Array grouping functions

ClickHouse function reference

array_concat_agg

Concatenates arrays from all rows into a single array. Syntax:

array_concat_agg(array)

Alias:

groupArrayArray

Arguments:

array (Array): The input array to be concatenated.

Returns: An array containing all elements from all input arrays. Example:

SELECT
	array_concat_agg(taco_toppings) AS all_toppings
FROM
	(
		SELECT ['salsa', 'cheese'] AS taco_toppings
		UNION ALL
		SELECT ['lettuce', 'guacamole'] AS taco_toppings
		UNION ALL
		SELECT ['sour cream'] AS taco_toppings
	);

Result:

| all_toppings                                           |
|--------------------------------------------------------|
| ['salsa','cheese','lettuce','guacamole','sour cream']  |

In this example, array_concat_agg combines all taco_toppings arrays from different orders into a single array containing all unique toppings.

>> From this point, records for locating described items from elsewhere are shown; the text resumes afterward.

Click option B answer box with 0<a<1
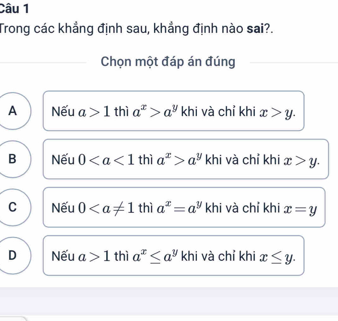This screenshot has width=338, height=321. 186,159
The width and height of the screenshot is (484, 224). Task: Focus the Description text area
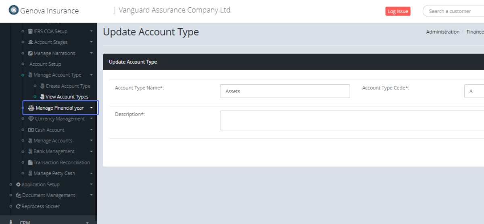coord(352,120)
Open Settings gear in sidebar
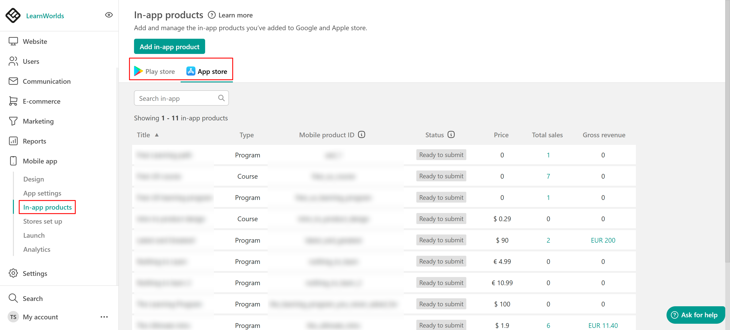Screen dimensions: 730x330 pyautogui.click(x=13, y=273)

The function is case-insensitive, so ARRAY_CONCAT_AGG and array_concat_agg are equivalent.

This function is useful when you need to collect all elements from multiple arrays into a single array, which can be helpful for analysis or reporting purposes in taco-related data processing.

groupArrayArray

Concatenates arrays from all rows into a single array. Syntax:

groupArrayArray(arr)

Alias:

array_concat_agg

Arguments:

arr (Array): The input array to be concatenated.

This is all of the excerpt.